Peering relationships work for BGP (lots of rules) and they worked
for USENET (not many rules). Why can't the same principles be applied
to email or IM services?

Where is NickC when you need him... this sounds like something out of his
layer4 nap idea...

Seriously, do we really need SMTP peering agreements? I don't know of too
many places that are UUCPing their email... SMTP traffic already crosses
(BGP) peering agreement controlled links. If putting contractional
obligations there fails to work why should we believe some new and less
understood system would be any more effective?

Greg Maxwell writes on 12/3/2003 11:39 AM:

Seriously, do we really need SMTP peering agreements? I don't know of too
many places that are UUCPing their email... SMTP traffic already crosses
(BGP) peering agreement controlled links. If putting contractional
obligations there fails to work why should we believe some new and less
understood system would be any more effective?

What about speaking plain old smtp, but with transport / mailertable rules routing all mail for domain X (say AOL or MSN) to "special access" servers that have firewall ACLs allowing only connections from a restricted set of IPs?

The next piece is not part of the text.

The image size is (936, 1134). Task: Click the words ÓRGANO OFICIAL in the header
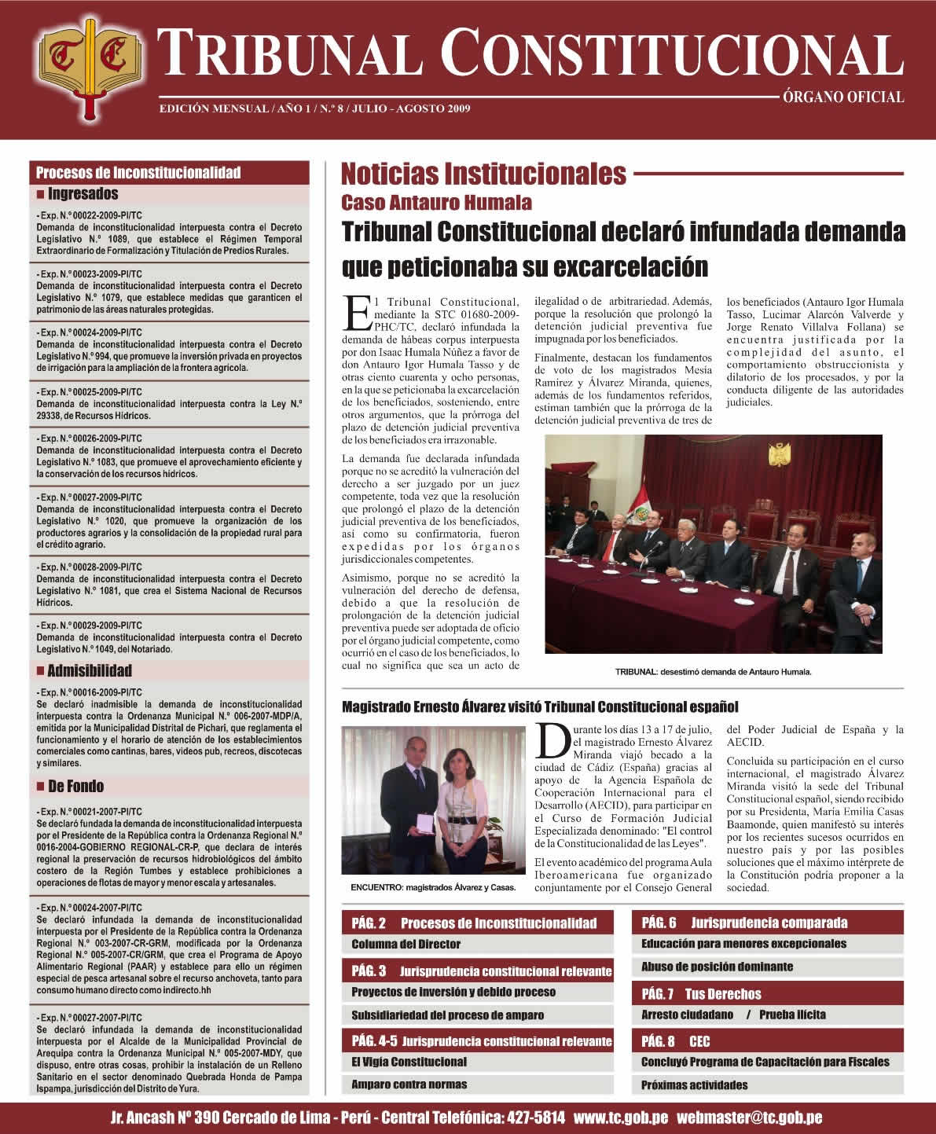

So AOL talks to (say) us and says "hey, instead of mail from our users waiting like all other mail to connect to port 25 on your MXs, set aside a cluster of MXs that'll permit smtp connections from [this /24]"

We then take these emails and deliver them as usual. Just that AOL mail to our users gets delivered faster, doesn't clutter our MXs ... and we can send mail to AOL over a similar back channel.

As a bonus, monitoring and controlling spam on these would be far easier.

Yes it won't scale. But it is not intended to scale - it is just intended to be a series of agreements between large providers that will -

* reduce congestion / endless mail queues on regular MXs / outbound machines.

* let inbound / outbound flowing through that back channel get more easily managed [and monitored for spam] than if it were to take the usual route.

Think of it as taking a short cut through a toll road instead of the usual toll free traffic jammed highway.